1. A circular 4G LTE MIMO vehicle-mounted antenna is characterized by comprising a first PCB, a second PCB and a third PCB; the first PCB and the third PCB are arranged in parallel in space, and the first PCB, the third PCB and the second PCB are arranged vertically in space;

the third radiator, the fourth radiator and the antenna ground are all made of copper foils attached to the first PCB; the antenna is attached to the upper middle of the first PCB board; the third radiator and the fourth radiator are arranged on the front part of the upper board surface of the first PCB in the left-right mode; the first PCB board is provided with gaps which are arranged around the front, the rear and the left sides of the antenna ground;

the second PCB is a rectangular flat plate, and a second radiator, a first tuner and a second tuner are arranged on the second PCB;

the second radiator, the first tuner and the second tuner are all made of copper foils attached to a second PCB; the first tuner forms a distributed series inductor, and the second tuner and the first radiator form a distributed parallel capacitor; the second radiator, the first tuner and the second tuner are sequentially attached to the second PCB from back to front relative to the position of a fourth radiator at the front end of the first PCB;

the first radiator is formed by copper foil attached to a third PCB; one end of the first radiator is attached to the left edge of the upper board surface of the third PCB board; the copper foils coated on the first PCB, the second PCB and the third PCB are electrically connected; the second radiator and the third radiator are parasitic oscillators, and the fourth radiator is a monopole antenna; the first radiator, the second radiator, the first tuner, the second tuner, and the antenna ground form a main antenna, which is a monopole antenna with a parasitic element loaded.

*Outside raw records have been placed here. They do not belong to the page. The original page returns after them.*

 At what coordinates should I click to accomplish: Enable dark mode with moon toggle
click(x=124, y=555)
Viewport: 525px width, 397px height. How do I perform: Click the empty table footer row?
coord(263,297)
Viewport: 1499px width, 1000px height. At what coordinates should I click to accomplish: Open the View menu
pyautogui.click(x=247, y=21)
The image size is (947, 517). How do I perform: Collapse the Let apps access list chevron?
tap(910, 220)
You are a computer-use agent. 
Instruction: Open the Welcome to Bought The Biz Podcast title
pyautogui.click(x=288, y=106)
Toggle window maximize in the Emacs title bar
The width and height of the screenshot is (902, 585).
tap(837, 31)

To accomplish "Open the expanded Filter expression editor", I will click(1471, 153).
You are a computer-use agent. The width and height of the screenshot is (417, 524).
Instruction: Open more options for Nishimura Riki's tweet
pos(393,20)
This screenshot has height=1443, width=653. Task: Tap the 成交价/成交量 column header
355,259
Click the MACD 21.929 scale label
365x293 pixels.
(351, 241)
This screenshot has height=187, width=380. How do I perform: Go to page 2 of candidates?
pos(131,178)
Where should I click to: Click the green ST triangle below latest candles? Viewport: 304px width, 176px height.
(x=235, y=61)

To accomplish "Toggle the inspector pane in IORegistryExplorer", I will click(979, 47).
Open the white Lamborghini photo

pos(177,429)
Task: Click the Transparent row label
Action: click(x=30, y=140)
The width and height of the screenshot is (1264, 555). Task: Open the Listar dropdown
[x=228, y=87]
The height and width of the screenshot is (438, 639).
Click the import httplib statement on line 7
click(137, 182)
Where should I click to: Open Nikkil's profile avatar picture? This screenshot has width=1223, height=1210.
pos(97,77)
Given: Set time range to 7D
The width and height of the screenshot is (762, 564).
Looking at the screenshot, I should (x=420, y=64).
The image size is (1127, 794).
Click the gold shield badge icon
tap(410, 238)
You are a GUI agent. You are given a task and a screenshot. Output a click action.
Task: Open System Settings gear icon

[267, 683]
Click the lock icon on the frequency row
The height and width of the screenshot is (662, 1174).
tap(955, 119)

2. The circular 4G LTE MIMO vehicle-mounted antenna as claimed in claim 1, wherein the first PCB has a first PCB diameter A1-100 mm, an antenna ground length A2-90 mm, a fourth radiator length A3-24 mm, a third radiator length A4-14 mm, an antenna ground width A5-40 mm, a slot width A6-8 mm, and a slot-to-board edge distance A7-21.91 mm;

the size of the second PCB board is that the length B1 of the second PCB board is 40mm, the width B2 of the second radiator in the length direction of the second PCB board is 2mm, the width B3 of the second PCB board is 13.56mm, the length B4 of the second radiator in the length direction of the second PCB board is 11.5mm, and the width B5 of the first tuner is 4.5 mm;

the third PCB has a length C1 of 40mm, a width C2 of 20mm, a width C3 of an edge of the third PCB is 2mm, and a width C4 of a gap in the copper foil of the first radiator is 2 mm.

3. The circular 4G LTE MIMO vehicle-mounted antenna according to any one of claims 1 or 2, wherein the first PCB, the second PCB and the third PCB are all polytetrafluoroethylene boards with the thickness of 1 mm.